_The task:_ Reproduce the passage of the hospice text below word for word, between "Auditors also traced" and "over real care.", inclusive.
++++ Exercise text ++++
California’s hospice system has ballooned into a mess of overlapping firms and suspect billing practices, with auditors flagging hundreds of providers and investigators finding roughly $105 million in Medicare overbilling tied to Los Angeles County hospices. Under Governor Gavin Newsom, rapid licensing growth outpaced oversight, producing what regulators now call “ghost hospices”—entries on paper that often don’t exist in reality. Auditors documented repeated warning signs: duplicated addresses, administrators listed across many companies, and medical directors assigned to far more agencies than any one person could reasonably manage. That combination of loose regulation and abundant billing opportunities left Medicare vulnerable and real patients caught in the fallout.
When state auditors dug into licensing and billing records, the scale of the problem jumped off the page. Los Angeles County now shows nearly two thousand hospice providers registered in the region, and auditors found that more than 700 agencies had two or more indicators commonly associated with fraud. Those indicators included repeated commercial addresses, shared administrators, and doctors listed on multiple licenses, all signs that the sector’s expansion wasn’t producing distinct, accountable care providers.
“More than 700 of the roughly 1,800 hospice agencies in Los Angeles County had two or more indicators commonly associated with fraud… raising concerns about whether some providers are exploiting the system.”
Auditors also traced billing data back to concrete harm. Their review concluded that hospice providers in Los Angeles overbilled Medicare by about $105 million between 2017 and 2019. That’s not theoretical leakage; it’s hundreds of millions moving out of a program meant to support vulnerable patients and into the hands of operations that may be little more than paper entities. When payment flows while oversight lags, the incentives favor quantity over quality and registration over real care.
“Auditors found that Los Angeles hospice providers overbilled Medicare by about $105 million between 2017 and 2019.”
++++ Data shown ++++
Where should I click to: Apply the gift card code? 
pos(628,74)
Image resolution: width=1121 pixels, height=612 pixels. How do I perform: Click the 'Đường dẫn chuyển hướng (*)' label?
++++
++++ Data shown ++++
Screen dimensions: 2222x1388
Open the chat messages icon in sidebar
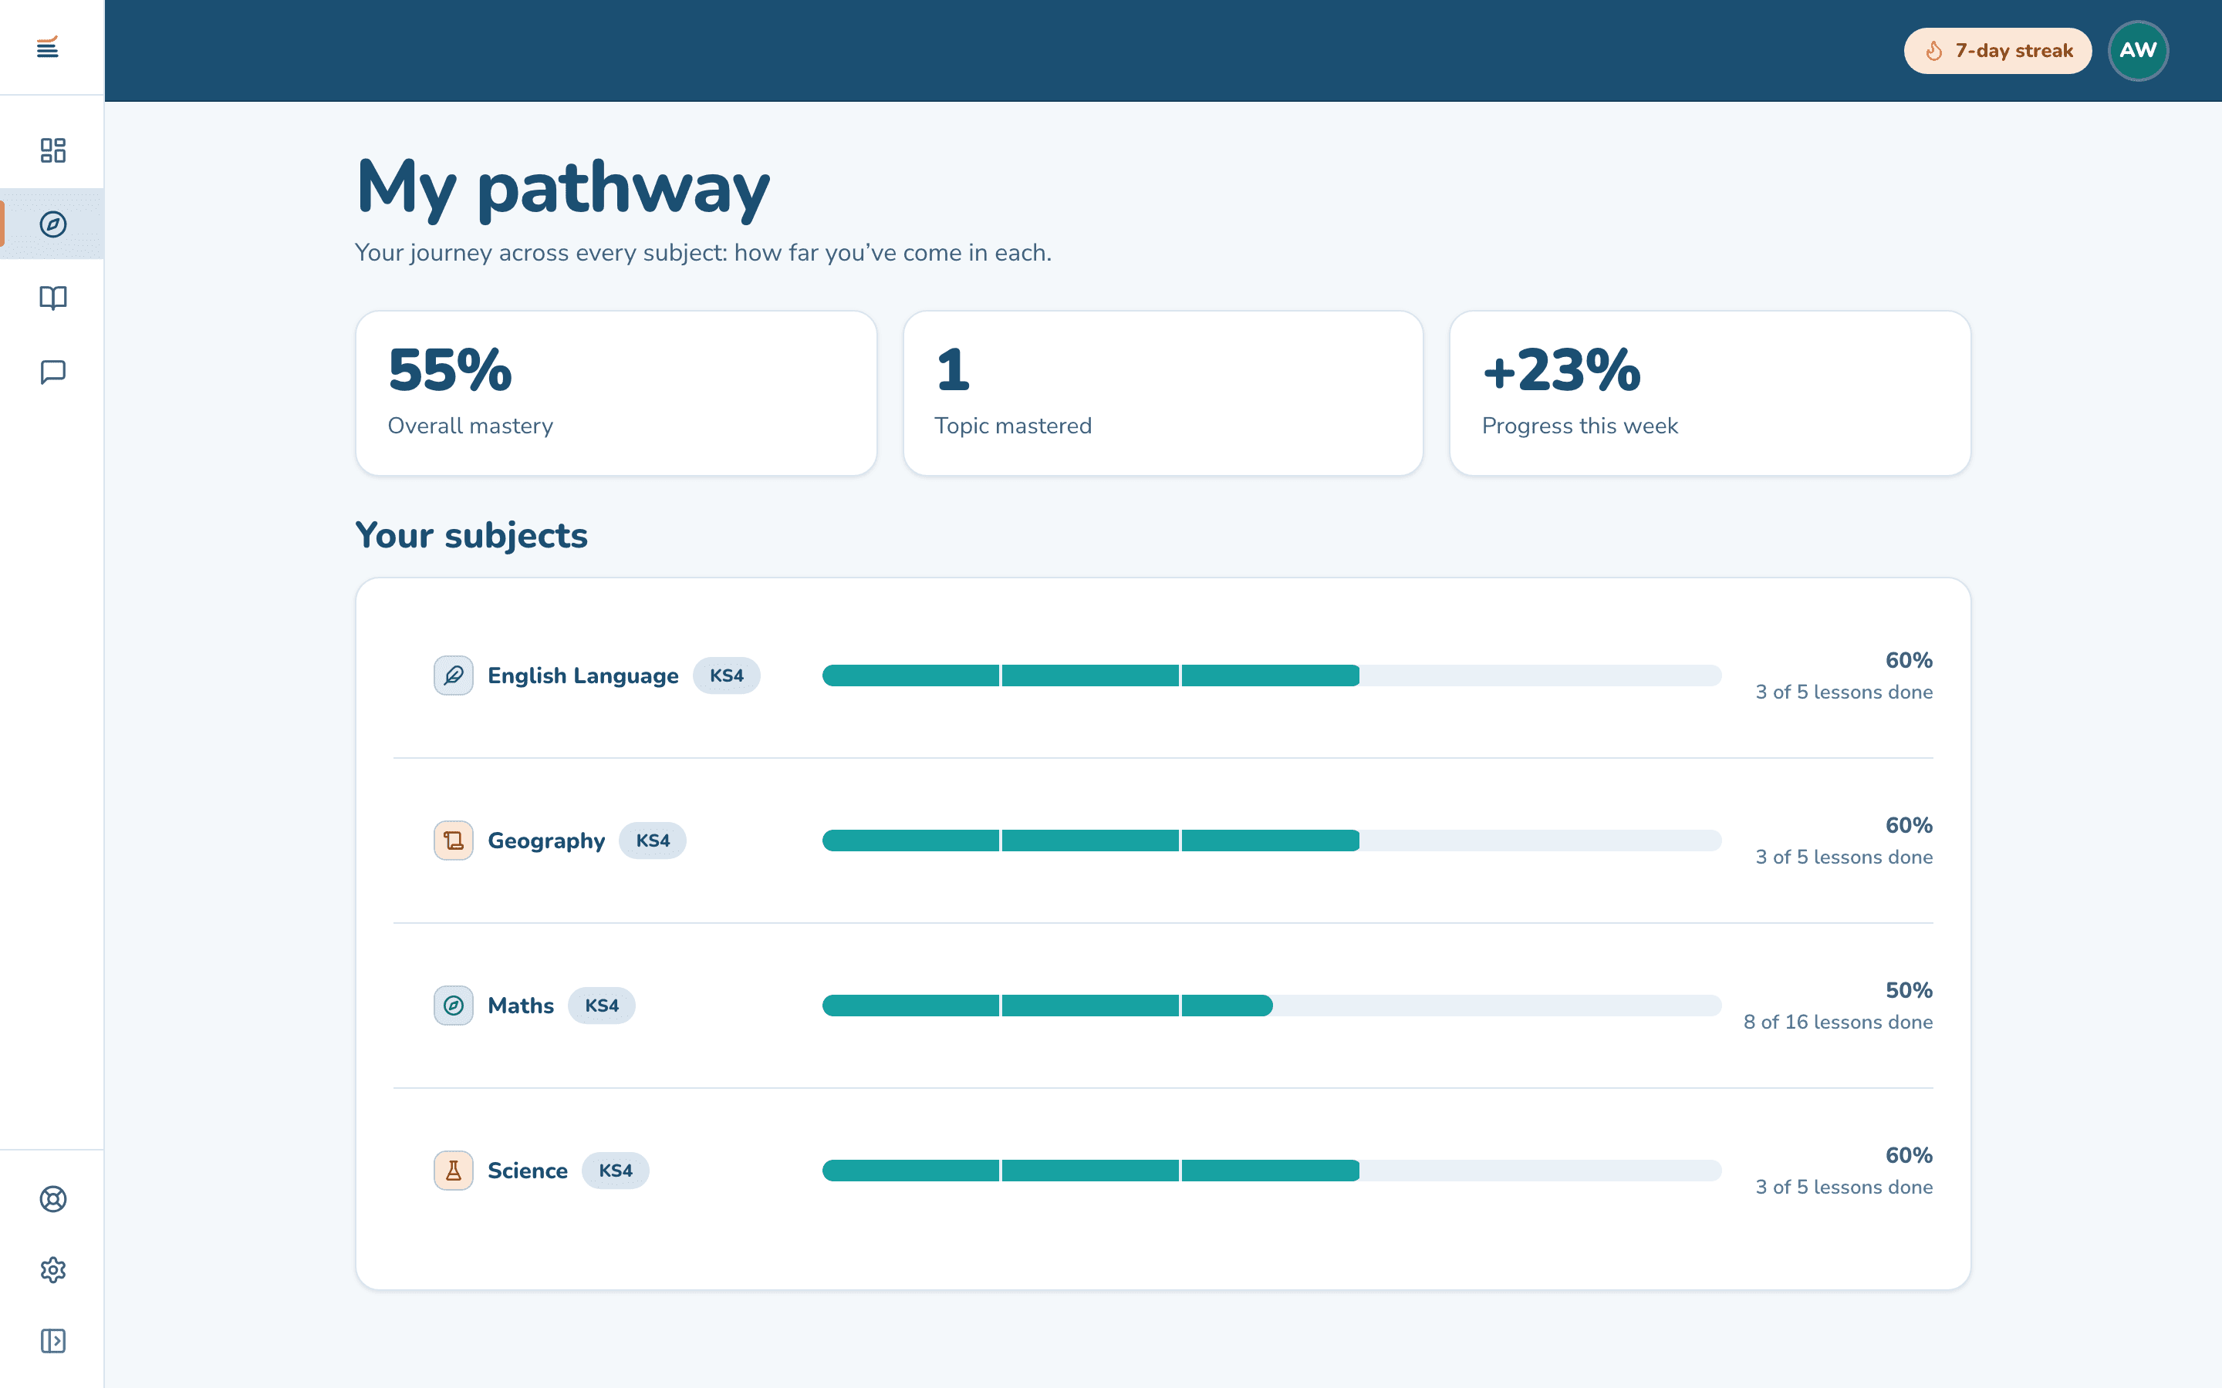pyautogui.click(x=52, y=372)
++++
_Result:_
Auditors also traced billing data back to concrete harm. Their review concluded that hospice providers in Los Angeles overbilled Medicare by about $105 million between 2017 and 2019. That’s not theoretical leakage; it’s hundreds of millions moving out of a program meant to support vulnerable patients and into the hands of operations that may be little more than paper entities. When payment flows while oversight lags, the incentives favor quantity over quality and registration over real care.